■ **EXERCISE REQUIREMENTS**
Express the records below as a JSON list of strings, one string per line, omitting blank lines.

■ **DATA**
►
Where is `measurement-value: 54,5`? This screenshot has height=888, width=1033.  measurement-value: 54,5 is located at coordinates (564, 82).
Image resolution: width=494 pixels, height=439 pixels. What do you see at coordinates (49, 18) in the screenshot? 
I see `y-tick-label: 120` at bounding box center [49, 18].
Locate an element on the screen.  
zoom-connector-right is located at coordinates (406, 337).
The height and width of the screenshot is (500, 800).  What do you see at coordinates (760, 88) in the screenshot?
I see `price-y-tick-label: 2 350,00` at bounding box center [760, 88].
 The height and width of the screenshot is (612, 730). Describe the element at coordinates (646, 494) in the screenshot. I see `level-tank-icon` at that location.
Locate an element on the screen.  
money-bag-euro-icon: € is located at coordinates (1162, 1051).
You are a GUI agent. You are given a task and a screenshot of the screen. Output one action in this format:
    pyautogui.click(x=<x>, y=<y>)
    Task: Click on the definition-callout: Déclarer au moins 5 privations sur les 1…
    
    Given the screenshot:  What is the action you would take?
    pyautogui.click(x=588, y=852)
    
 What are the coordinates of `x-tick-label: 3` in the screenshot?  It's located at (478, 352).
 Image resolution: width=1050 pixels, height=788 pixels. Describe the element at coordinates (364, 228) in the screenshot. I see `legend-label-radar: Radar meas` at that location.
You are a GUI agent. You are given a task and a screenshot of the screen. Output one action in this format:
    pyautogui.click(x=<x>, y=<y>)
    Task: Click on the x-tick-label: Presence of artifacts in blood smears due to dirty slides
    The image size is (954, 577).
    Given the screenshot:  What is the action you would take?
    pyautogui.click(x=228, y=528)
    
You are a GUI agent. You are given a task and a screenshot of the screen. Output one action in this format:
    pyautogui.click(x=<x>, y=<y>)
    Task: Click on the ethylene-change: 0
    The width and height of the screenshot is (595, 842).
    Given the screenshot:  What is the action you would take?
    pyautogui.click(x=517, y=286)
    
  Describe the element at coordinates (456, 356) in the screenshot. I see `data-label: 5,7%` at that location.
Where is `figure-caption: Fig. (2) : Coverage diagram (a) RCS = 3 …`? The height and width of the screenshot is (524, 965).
◄
■ **ANSWER TO THIS PROBLEM**
[
  "Where is `measurement-value: 54,5`? This screenshot has height=888, width=1033.  measurement-value: 54,5 is located at coordinates (564, 82).",
  "Image resolution: width=494 pixels, height=439 pixels. What do you see at coordinates (49, 18) in the screenshot? ",
  "I see `y-tick-label: 120` at bounding box center [49, 18].",
  "Locate an element on the screen.  ",
  "zoom-connector-right is located at coordinates (406, 337).",
  "The height and width of the screenshot is (500, 800).  What do you see at coordinates (760, 88) in the screenshot?",
  "I see `price-y-tick-label: 2 350,00` at bounding box center [760, 88].",
  " The height and width of the screenshot is (612, 730). Describe the element at coordinates (646, 494) in the screenshot. I see `level-tank-icon` at that location.",
  "Locate an element on the screen.  ",
  "money-bag-euro-icon: € is located at coordinates (1162, 1051).",
  "You are a GUI agent. You are given a task and a screenshot of the screen. Output one action in this format:",
  "    pyautogui.click(x=<x>, y=<y>)",
  "    Task: Click on the definition-callout: Déclarer au moins 5 privations sur les 1…",
  "    Given the screenshot:  What is the action you would take?",
  "    pyautogui.click(x=588, y=852)",
  " What are the coordinates of `x-tick-label: 3` in the screenshot?  It's located at (478, 352).",
  " Image resolution: width=1050 pixels, height=788 pixels. Describe the element at coordinates (364, 228) in the screenshot. I see `legend-label-radar: Radar meas` at that location.",
  "You are a GUI agent. You are given a task and a screenshot of the screen. Output one action in this format:",
  "    pyautogui.click(x=<x>, y=<y>)",
  "    Task: Click on the x-tick-label: Presence of artifacts in blood smears due to dirty slides",
  "    The image size is (954, 577).",
  "    Given the screenshot:  What is the action you would take?",
  "    pyautogui.click(x=228, y=528)",
  "You are a GUI agent. You are given a task and a screenshot of the screen. Output one action in this format:",
  "    pyautogui.click(x=<x>, y=<y>)",
  "    Task: Click on the ethylene-change: 0",
  "    The width and height of the screenshot is (595, 842).",
  "    Given the screenshot:  What is the action you would take?",
  "    pyautogui.click(x=517, y=286)",
  "  Describe the element at coordinates (456, 356) in the screenshot. I see `data-label: 5,7%` at that location.",
  "Where is `figure-caption: Fig. (2) : Coverage diagram (a) RCS = 3 …`? The height and width of the screenshot is (524, 965)."
]